Je voudrais vous remercier de votre présence et vous rendre compte des travaux du Conseil Affaires générales Relations extérieures. L'ordre du jour était assez chargé, avec la préparation du Conseil européen de juin, puis nous avons tenu une session Relations extérieures ainsi qu'une session conjointe des ministres des Affaires étrangères et ministres de la Défense.
Sur la préparation du Conseil européen de juin :
Nous avons examiné un premier projet d'ordre du jour soumis par la présidence autrichienne. J'ai rappelé nos priorités en vue de cette échéance importante.

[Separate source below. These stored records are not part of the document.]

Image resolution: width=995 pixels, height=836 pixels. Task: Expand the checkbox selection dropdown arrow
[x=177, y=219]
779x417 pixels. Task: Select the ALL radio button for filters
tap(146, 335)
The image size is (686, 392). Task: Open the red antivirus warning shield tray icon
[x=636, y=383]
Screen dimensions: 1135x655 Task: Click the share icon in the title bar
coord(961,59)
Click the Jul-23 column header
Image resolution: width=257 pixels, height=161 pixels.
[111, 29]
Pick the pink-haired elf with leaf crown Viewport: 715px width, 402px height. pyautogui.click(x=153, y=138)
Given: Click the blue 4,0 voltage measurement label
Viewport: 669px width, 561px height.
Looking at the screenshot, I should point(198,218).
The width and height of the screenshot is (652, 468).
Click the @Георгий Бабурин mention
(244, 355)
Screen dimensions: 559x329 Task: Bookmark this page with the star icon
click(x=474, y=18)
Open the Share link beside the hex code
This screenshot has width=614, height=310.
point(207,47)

L'évaluation de la période de réflexion, les institutions et les améliorations à apporter dans le cadre des traités existants sont une 1ère priorité. Vous vous souvenez que les 25 ont ouvert en juin dernier une période de réflexion et se sont donné rendez-vous en juin prochain pour faire le point de la situation. Cette période, il a toujours été entendu qu'elle devait être active, aussi bien sur le fond des dossiers, pour permettre à l'Europe d'avancer de façon plus efficace et plus concrète, que sur la question institutionnelle proprement dite. Pour contribuer à la réflexion collective des 25 sur ce dernier point, la France a transmis, en avril dernier, un document, une contribution sur les améliorations que nous permettent les textes actuels. Ces améliorations sont possibles et nécessaires, que ce soit pour l'action extérieure, pour les affaires de sécurité intérieure, pour la dimension sociale de l'Union ou pour un accroissement du rôle des parlements nationaux comme du Parlement européen. Vous avez eu connaissance de ce document.

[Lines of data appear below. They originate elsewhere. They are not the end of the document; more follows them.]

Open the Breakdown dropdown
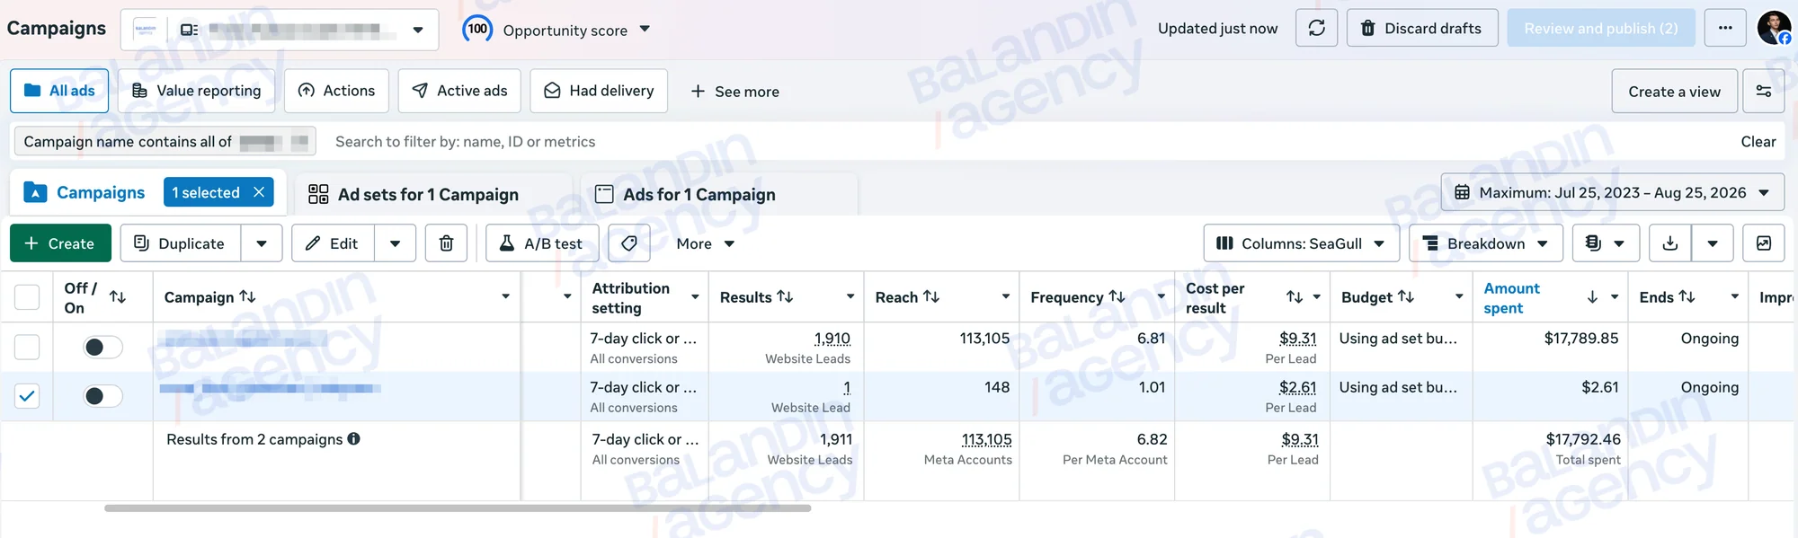 (x=1486, y=243)
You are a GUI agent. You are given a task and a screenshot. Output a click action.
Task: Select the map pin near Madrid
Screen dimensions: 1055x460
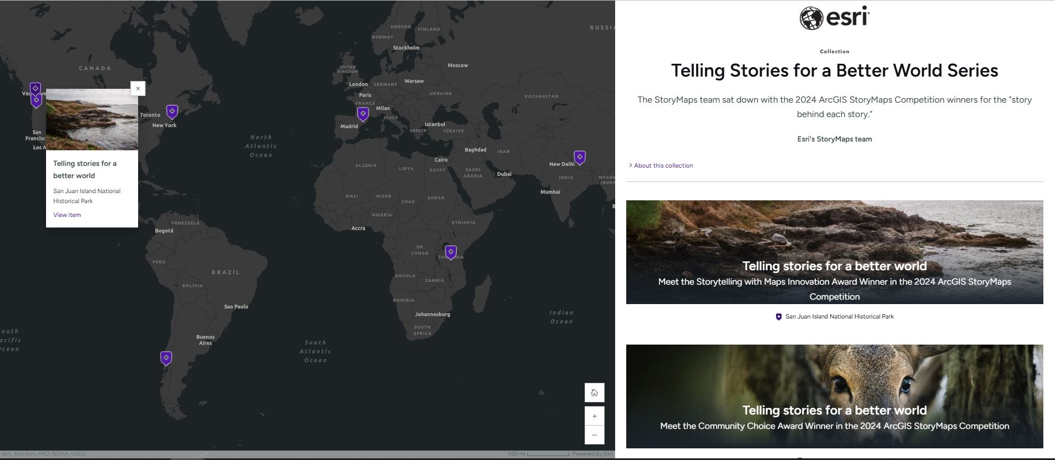pyautogui.click(x=363, y=114)
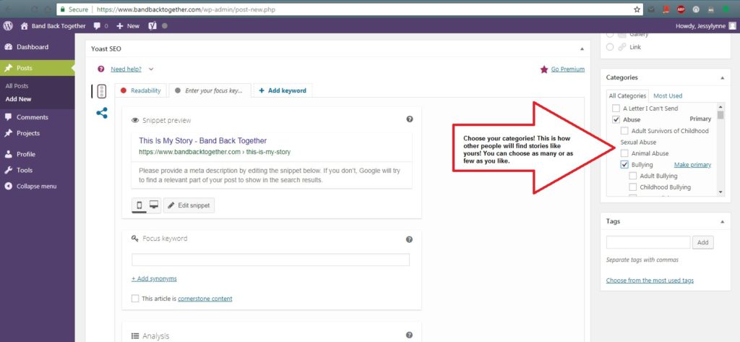Enable the cornerstone content checkbox

click(x=135, y=299)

Nous avons précisé que ces propositions sont faites sans préjudice de la question de l'avenir du traité constitutionnel. Commençons par regarder quelles sont les améliorations d'ores et déjà possibles. Non seulement cela ne nuit pas au traité constitutionnel, mais c'est utile car le statu quo, l'immobilisme seraient dangereux. Je note avec satisfaction que nos propositions sont désormais au centre des débats du Conseil.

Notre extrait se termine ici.